Am I willing to bet on it? Discernment is necessary. It’s different from cynicism or mistrust. Annie Duke, author of Thinking in Bets, counsels people on making better decisions. Asking yourself, “Am I willing to put money on this?” forces you to doubt your certainty, look for evidence, and double double-check your math. Skepticism and doubt can be a great ally, especially if something is provoking a strong emotional reaction, without offering evidence.

How will this make me feel next year? Our emotional reactions are particularly bad at one thing: consequences. When we want chocolate now, we don’t think about future consequences. We need to engage our future selves to check on our reactions and choices.

Using tomorrow, next week, next year, or when I’m 85, is a way to exert self-control by considering how our current actions will impact our future self. Cultivating a relationship with our future selves is a key to self-control.
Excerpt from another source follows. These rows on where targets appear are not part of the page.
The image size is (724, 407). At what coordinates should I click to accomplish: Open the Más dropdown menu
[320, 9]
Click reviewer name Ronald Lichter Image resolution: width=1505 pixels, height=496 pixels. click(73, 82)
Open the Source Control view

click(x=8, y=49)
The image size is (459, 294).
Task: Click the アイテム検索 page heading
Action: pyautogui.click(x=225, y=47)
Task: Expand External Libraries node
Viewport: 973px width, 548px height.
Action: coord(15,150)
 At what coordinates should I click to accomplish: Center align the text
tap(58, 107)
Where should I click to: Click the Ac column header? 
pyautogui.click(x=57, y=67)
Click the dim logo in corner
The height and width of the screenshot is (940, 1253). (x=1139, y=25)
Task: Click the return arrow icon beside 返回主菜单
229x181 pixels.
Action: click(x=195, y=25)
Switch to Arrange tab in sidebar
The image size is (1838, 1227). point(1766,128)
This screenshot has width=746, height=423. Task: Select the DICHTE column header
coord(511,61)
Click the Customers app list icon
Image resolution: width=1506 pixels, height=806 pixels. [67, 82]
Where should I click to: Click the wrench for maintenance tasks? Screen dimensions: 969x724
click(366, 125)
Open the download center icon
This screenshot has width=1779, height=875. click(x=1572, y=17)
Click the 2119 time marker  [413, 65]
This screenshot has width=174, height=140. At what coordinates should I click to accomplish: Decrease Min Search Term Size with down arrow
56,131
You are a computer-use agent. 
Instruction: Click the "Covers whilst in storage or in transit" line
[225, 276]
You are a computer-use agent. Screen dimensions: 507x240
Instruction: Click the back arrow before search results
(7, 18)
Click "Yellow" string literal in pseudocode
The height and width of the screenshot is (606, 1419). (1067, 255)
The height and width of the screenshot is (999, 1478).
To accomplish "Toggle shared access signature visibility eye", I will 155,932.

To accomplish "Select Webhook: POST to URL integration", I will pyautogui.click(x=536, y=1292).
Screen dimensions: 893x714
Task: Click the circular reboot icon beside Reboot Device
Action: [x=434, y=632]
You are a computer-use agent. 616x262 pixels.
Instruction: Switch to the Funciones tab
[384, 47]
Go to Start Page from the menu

Do I really want to be doing this now? Self-control is about setting boundaries. The algorithms behind social media are designed to keep you engaged, often by feeding you sensational or emotionally charged content. Be deliberate about how and when you consume information. Create spaces for reflection, away from the constant barrage of notifications and updates.

Self-control is not about rigidly suppressing emotions or shutting ourselves off from the world.

We can still hit pillows if we’re angry, and let out emotions, including anger. But self-control, at its root, is about choosing how we engage with the world on our terms, with clarity and intention.